The deadpan in his voice told me that he was quite peeved. I built up a bit more courage and followed up. “What was he right about?”
“You know…religion is the opiate of the masses.”
“What does that mean?”
You know, man. Religion is…Like it’s the…opiate of the masses.”
It was time to leave. My parting words of advice to the young man were, “Fella, you’d better be careful. You’re liable to bite your butt off chasin’ yourself around in circles like that.”
I think about that young man occasionally when I hear this generation’s outhouse lawyers accuse us Christians of circular thinking or believing fables when we use the ontological argument for the existence of God or dream about pie in the sky.

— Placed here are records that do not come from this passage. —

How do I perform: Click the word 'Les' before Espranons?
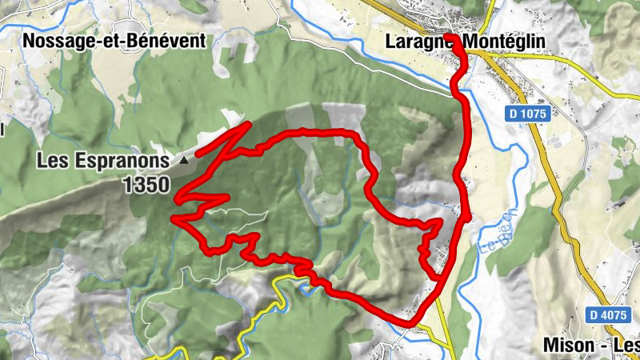coord(52,161)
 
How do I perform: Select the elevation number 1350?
coord(146,186)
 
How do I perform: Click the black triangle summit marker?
coord(185,160)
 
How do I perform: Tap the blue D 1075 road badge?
coord(526,114)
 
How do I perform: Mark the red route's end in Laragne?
coord(450,38)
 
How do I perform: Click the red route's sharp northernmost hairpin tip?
coord(250,124)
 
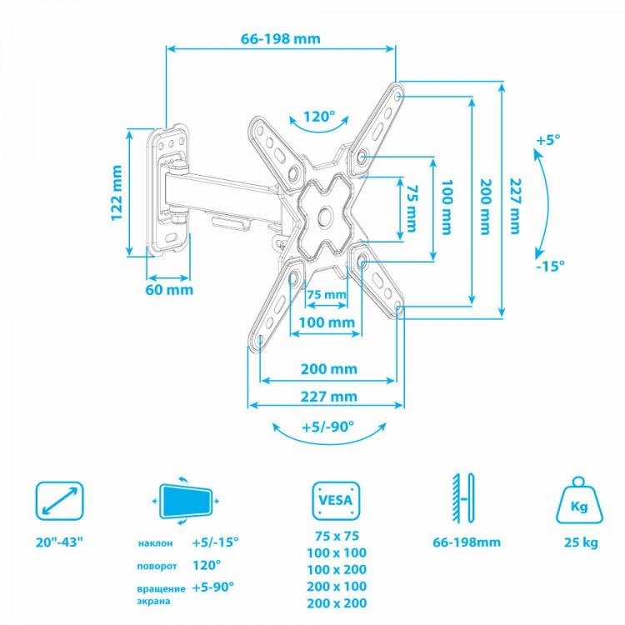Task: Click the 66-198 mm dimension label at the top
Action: coord(281,38)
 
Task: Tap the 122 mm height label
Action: coord(117,193)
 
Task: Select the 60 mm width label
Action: coord(169,289)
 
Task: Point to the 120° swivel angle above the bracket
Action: coord(319,117)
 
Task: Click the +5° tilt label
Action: coord(548,140)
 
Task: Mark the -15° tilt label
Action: coord(550,265)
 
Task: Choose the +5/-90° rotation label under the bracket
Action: coord(328,427)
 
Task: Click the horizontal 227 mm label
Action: coord(329,396)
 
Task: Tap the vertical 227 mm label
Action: coord(515,206)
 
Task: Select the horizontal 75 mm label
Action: coord(327,295)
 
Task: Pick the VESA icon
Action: coord(336,501)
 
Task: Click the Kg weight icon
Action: coord(579,500)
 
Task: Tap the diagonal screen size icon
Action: coord(60,501)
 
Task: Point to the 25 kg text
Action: coord(581,542)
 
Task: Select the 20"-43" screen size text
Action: coord(59,542)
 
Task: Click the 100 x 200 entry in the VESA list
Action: coord(337,570)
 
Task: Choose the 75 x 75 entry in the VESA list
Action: coord(337,536)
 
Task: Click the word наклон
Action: coord(156,543)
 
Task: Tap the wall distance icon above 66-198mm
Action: coord(463,498)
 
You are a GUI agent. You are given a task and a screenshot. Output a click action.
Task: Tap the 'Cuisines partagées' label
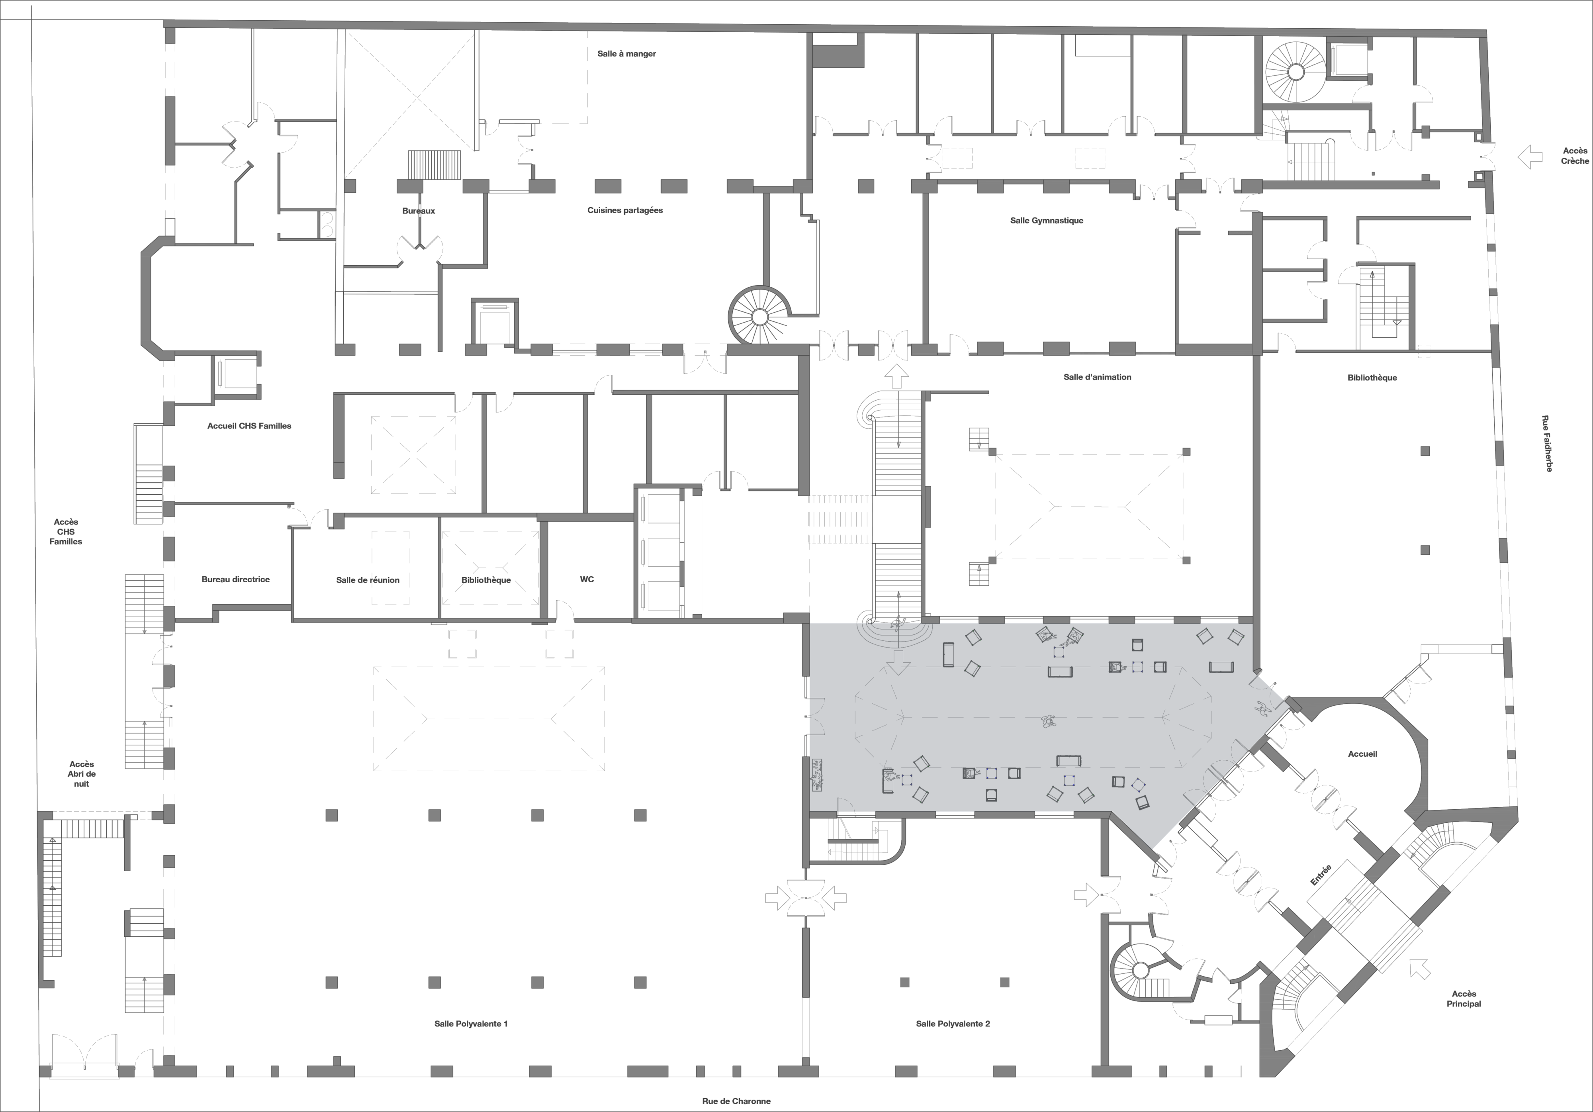(x=625, y=210)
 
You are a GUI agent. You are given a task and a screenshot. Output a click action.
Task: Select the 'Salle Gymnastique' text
(x=1046, y=221)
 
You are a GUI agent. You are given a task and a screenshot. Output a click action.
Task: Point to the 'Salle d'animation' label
(x=1097, y=378)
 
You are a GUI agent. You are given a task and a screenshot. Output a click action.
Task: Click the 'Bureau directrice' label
(x=236, y=579)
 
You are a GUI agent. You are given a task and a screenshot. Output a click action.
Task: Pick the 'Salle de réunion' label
(x=368, y=580)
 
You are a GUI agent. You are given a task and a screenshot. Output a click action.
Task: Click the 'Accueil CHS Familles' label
(x=249, y=426)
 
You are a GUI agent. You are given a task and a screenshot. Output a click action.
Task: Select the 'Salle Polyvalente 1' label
(x=471, y=1024)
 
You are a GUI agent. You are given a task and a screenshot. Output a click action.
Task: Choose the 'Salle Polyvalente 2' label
(x=953, y=1024)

I find it all quite amusing, watching scientists, politicians, the wise men of our day and their faithful flocks use sleight of hand or gambler’s logic as they thrash around in the dark. It’s been said that if you have an infinite number of monkeys and an infinite number of typewriters that one of them is bound to write King Lear. The base operating assumption today is that there is no God. It’s just chance, extraterrestrials or politicians fiddling with the dials. As that young man might have put it if he could today: “You know man…it had to be extraterrestrials…I mean…Where did all those crop circles come from?” “And there’s an infinite number of planets out there…need I say any more?” “And you know that Barack Obama and the Democrats are going to fulfill every wandering desire we have.” And, if they don’t we’ll elect the Republicans and they will.”
Who am I to refute such impeccable logic? I think it’s best that I just keep playing the fool. I’ll maintain my little circle of friends and watch the rest of the world running around in circles of their own making. I’ll keep pinning my hopes on the satisfaction faith brings today and the glory of the promised world to come that will one day be revealed to those who wait patiently its coming. The ancients called it the “consolation of Israel.” They named it well. In this world of crazy circles spinning out of control I find great comfort in knowing there’s a place being built for us beyond the blue where the circle of love, life, and fellowship will be forever unbroken.